I think there’s a conception out there that governments could just shovel money to its people and keep them afloat until this is all over, and the only thing keeping the U.S. from doing so is political will. So of course from that lens, the current state of affairs is pretty monstrous.

Yeah, if people can work from home, they should be.

My university has already announced that almost all classes will be online-only next semester, with some exceptions for labs and other classes that require students to be on campus. I don’t like that much, for a pedagogical and work-satisfaction viewpoint (I much prefer being in the classroom), but I recognize that it’s probably the right thing to do.

My wife is going in to her office on Monday for the first time in over three months, but she’s going in because she needs to do some things that she can’t do at home, and she had to get prior authorization from her work so they can make sure that only a few people at a time are in the building.

Meanwhile, at Bloomberg Opinion today, Max Nisen writes:

The alarming chart has been making the rounds. It illustrates the poor job the U.S. has done in containing Covid-19 compared to the European Union, a bigger region of independent countries that suffered an earlier outbreak. Why the big difference? What is America doing wrong?

[O]ne particular difference stands out between the American and European approaches. Many states were happy to reopen after simply “bending the curve” — that is, slowing upward growth and ensuring spare hospital capacity. These states went on to expand economic activity at an elevated plateau with lots of ongoing transmissions. In contrast, European countries mostly waited to reopen until they crushed the curve or reached its far slope, with substantially lower incidence or dramatic reductions in the viral spread. It’s not the only explanation for a growing gap, but it’s a compelling one.

So while some - including the OP - want us to reopen, the fact is that reopening is making things a lot worse. It’s one thing to fiddle while Rome burns; the “reopen now, fuck masks, I want a haircut” crowd actually are throwing gasoline on the fire.

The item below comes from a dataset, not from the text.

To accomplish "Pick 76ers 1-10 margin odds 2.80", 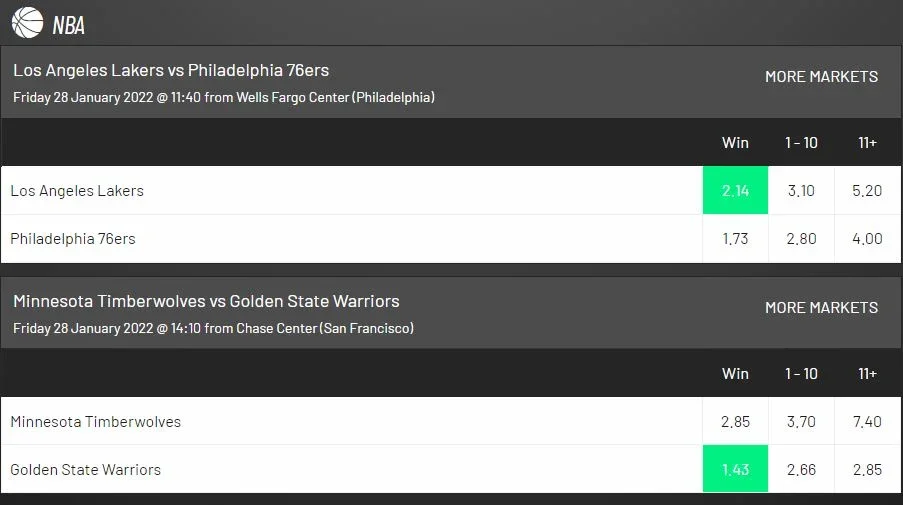I will coord(801,238).
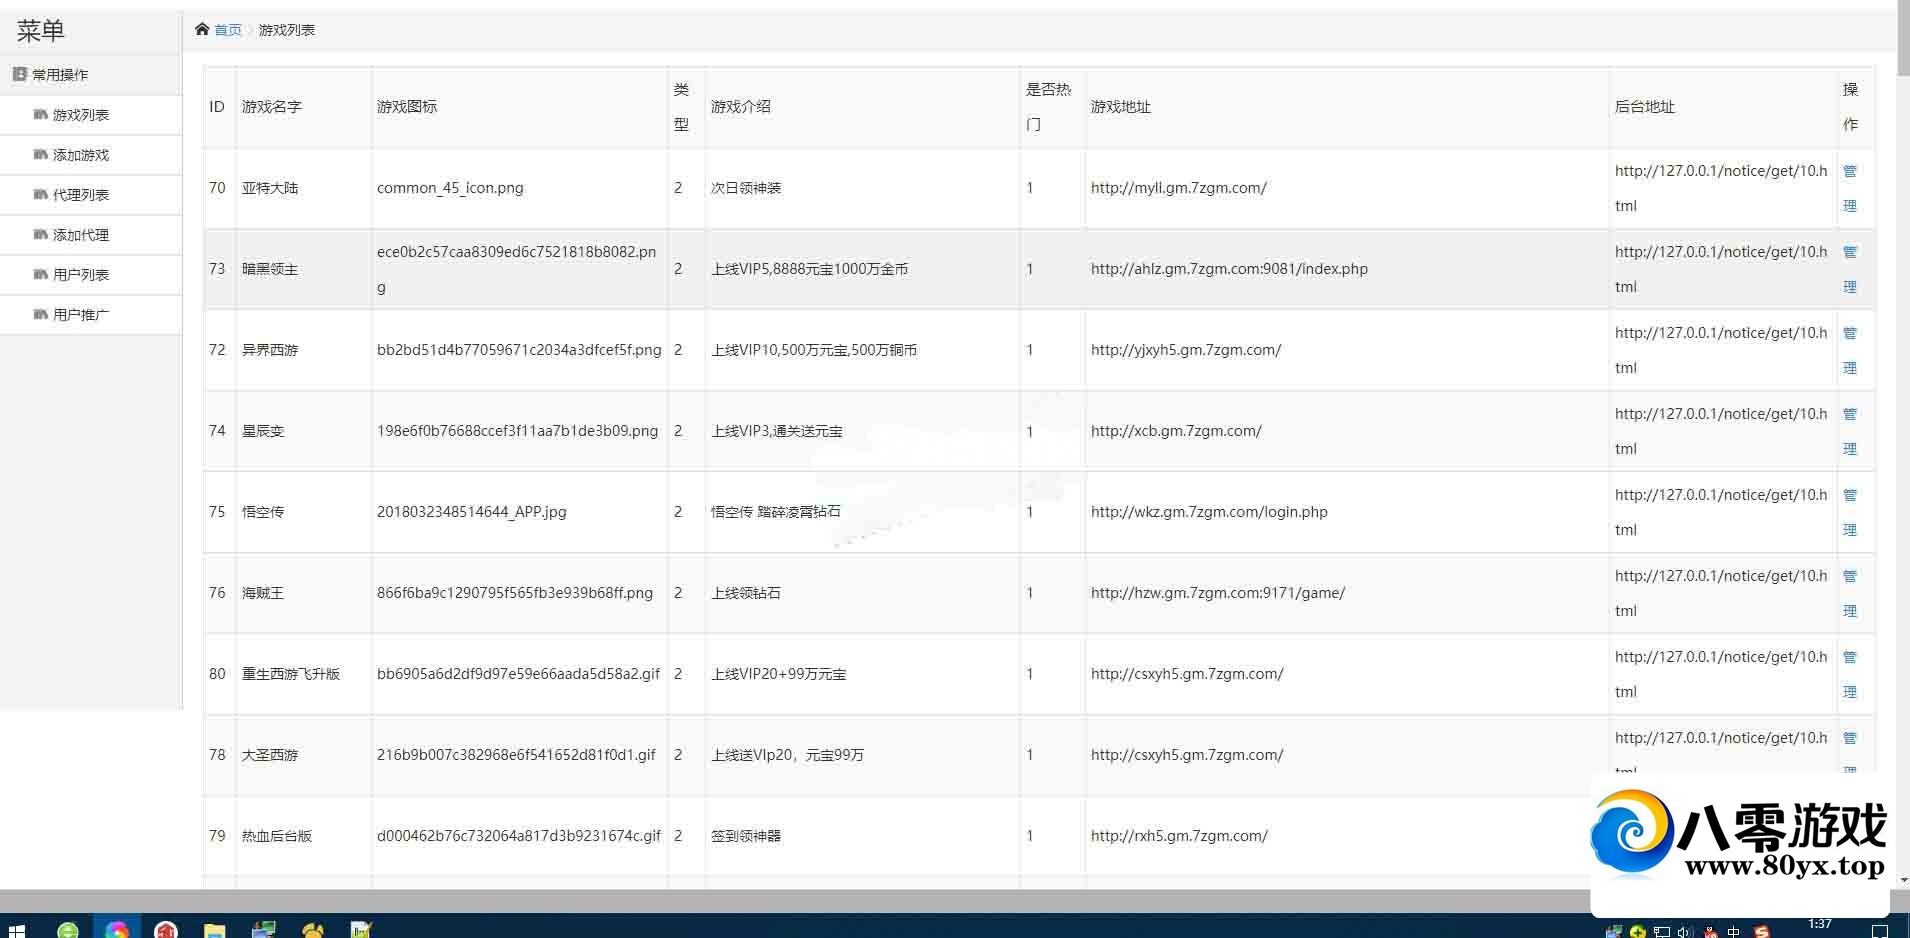Image resolution: width=1910 pixels, height=938 pixels.
Task: Open the Windows Start menu
Action: click(x=16, y=930)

I don’t think we should say Fuck masks and open everything. The problem is that the people giving the haircuts, running the cafes, etc., need income. They can’t afford not to work, especially the self-employed ones. The difference with Europe is that many European countries have a social(ist) safety net so people can stay out of work without losing income and health insurance. Over here, it’s every person for themselves and don’t expect the gummint to have your back.